OK, I am prejudiced, I admit it. Like you, I am a “Designated NonSurvivor” if the U.S. and North Korea actually fulfill their threats to use nuclear weapons. Designated Survivors are individuals in the presidential line of succession, who are ordered to a secure and undisclosed location when the President and the country’s other top “leaders” are gathered at a single location. This is intended to guarantee continuity of government in the event of an occurrence that kills the President and many officials in the presidential line of succession.
I am not writing this to complain about being a Designated NonSurvivor. I will be in good company — practically everyone in the world. All the artists and builders, farmers and singers, the young and the old. Not a shabby group to belong to.

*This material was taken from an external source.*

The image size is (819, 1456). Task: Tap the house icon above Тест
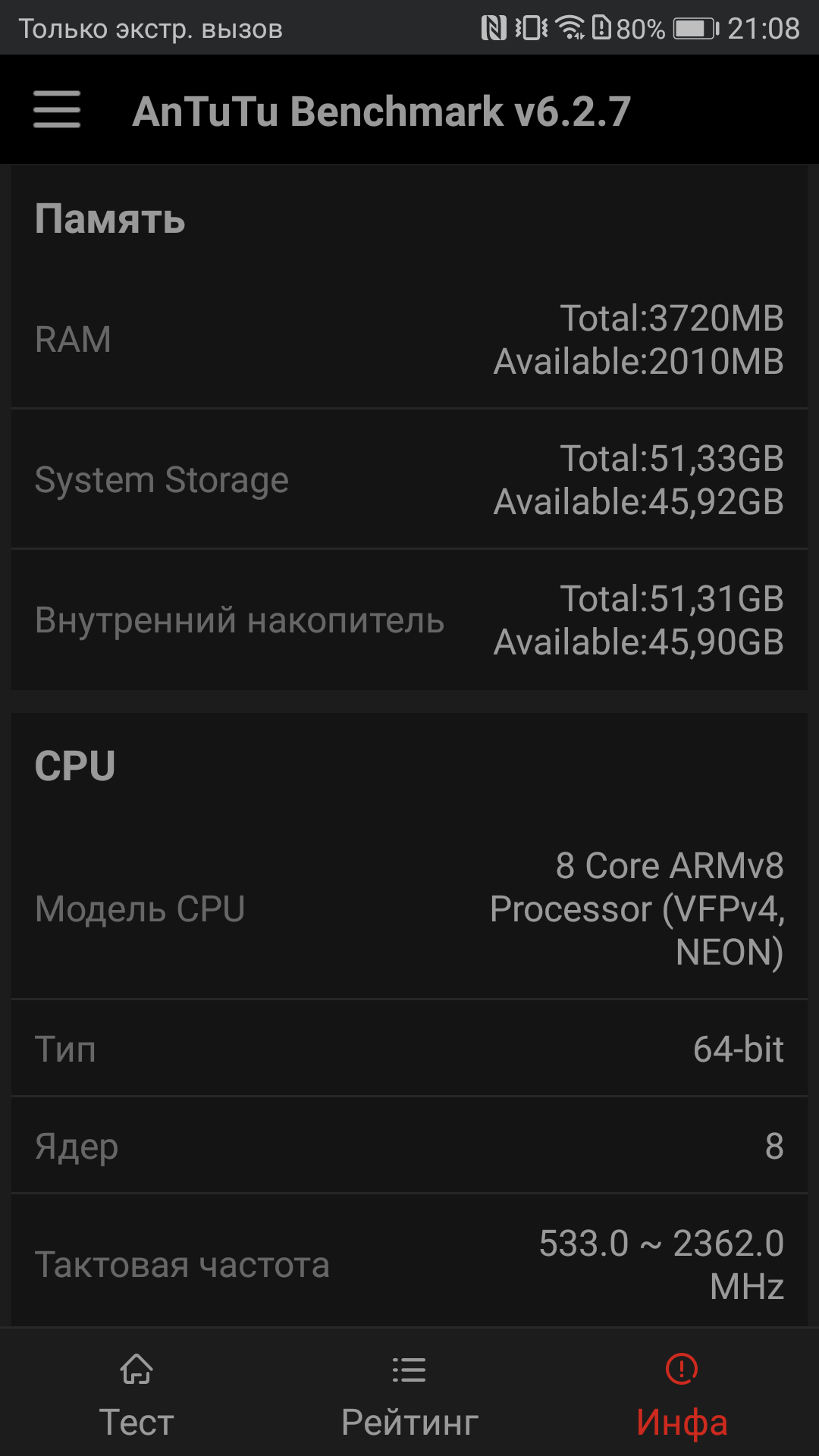pyautogui.click(x=136, y=1370)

I much prefer that to hanging with those whom will emerge from the U.S. or North Korea “continuation of government” bunkers. Those people are simply not my kind of folks. A world in which they emerge “on top,” such as the top will be then, is not for me. Good luck to them as they seek to “remake the world in their own image.” Sorry to break it to those folks, the world you emerge into will already have been remade in your image: death and destruction. Congratulations, you win.

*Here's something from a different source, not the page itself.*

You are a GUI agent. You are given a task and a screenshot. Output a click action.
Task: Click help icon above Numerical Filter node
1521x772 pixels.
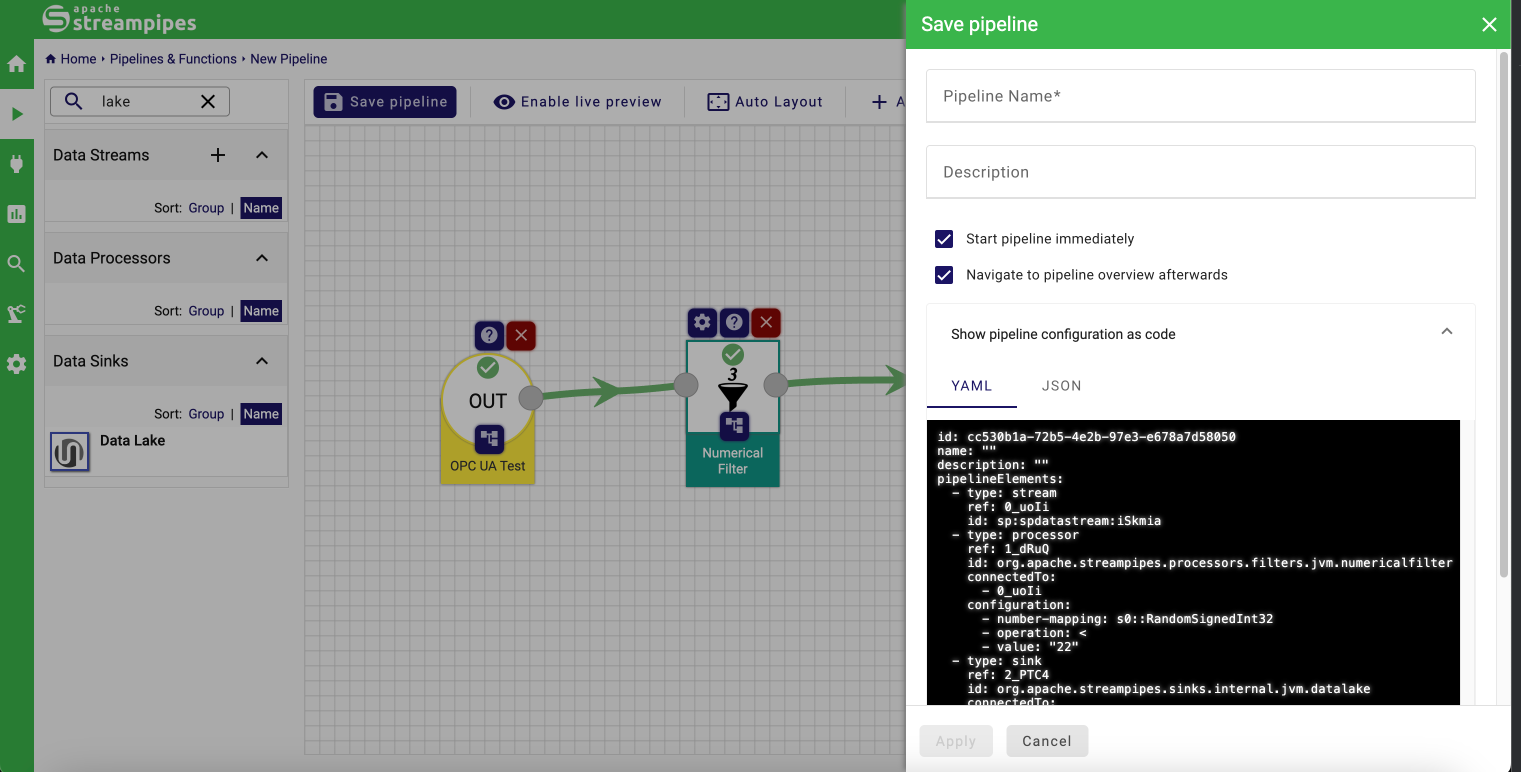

Back to the point, let me tell you why I am prejudiced. Today I transplanted five white oak trees. One had grown to about 20 feet, its acorn somehow taking root at the base of a 40-foot-tall, healthy, white pine. I wanted to save both.

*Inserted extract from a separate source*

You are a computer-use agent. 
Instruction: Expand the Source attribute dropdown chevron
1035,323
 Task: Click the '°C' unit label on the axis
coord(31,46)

I dug out around the roots of the oak — it was 20 feet tall but less than an inch in diameter having been crowded out by the pine. The root was bent and twisted and turned down under the massive root bole of the pine. I could only follow it about 18 inches and it became unreachable.
I had an idea. I would run water into the opening, dig out more, as the ground softened. After about three hours of this, I had made a little progress but not much. As those who criticize people who protest against nuclear war say: “Resistance is futile!” Maybe it was futile.
Then I came up with another great idea. I tied a line to the oak which I attached to tensioning straps like you use for holding a kayak on top of your car. I put the oak under tension in the direction that seemed best to loosen its roots and possibly pull it out. I kept pumping water in, digging out with my hands reaching into the earth and freeing the roots. By dark I was beat. I soaked the root bole down — it now held about three feet of water, and headed for bed. I figured the oak was dead by morning.
I awoke, made coffee, and went out prepared to see the oak showing signs of demise. The oak looked fine. I continued the soaking and digging using my hands and tightening the pressure most of the day. By evening I had to act — I reached in as far as I could and cut the root as deep as possible. Then I transplanted the oak into a prepared hole after treating with root growth hormone. It may not make it, though five days in still looking good.
What does this have to do with my prejudice? I would like to one day show my grandkids that oak, standing tall at the top of a Lake Michigan sand dune, healthy and sending its roots deep to anchor the dune. That oak could live for 200 years, reach 100 feet, provide shade and wind break for generations. Not, however, if the U.S.-North Korea threats turn to action.
Thus, I am prejudiced against nuclear war. I am prejudiced against Designated Survivors and their associates, their “superiors” in office, and their “subordinates” who must carry out those orders if issued. I am prejudiced against all those whose work or support the plans or preparations for nuclear war. Yes, I am a literal tree hugger. I have probably planted several thousand in my life. I believe every one of those trees may be a “Designated Survivor” in an honorable sense, not the dishonorable sense of continuity of government and survival bunkers.
I am prejudiced, because for the reasons above, I simply do not know if I can tell my grandkids the story of the oak without lying. Sure, I can honestly tell them the oaks may survive, but what do I say about the future generations to shade, to behold the glory as the leaves change, the joy of jumping into a leaf pile?
Kary Love is an attorney from Grand Rapids, Michigan.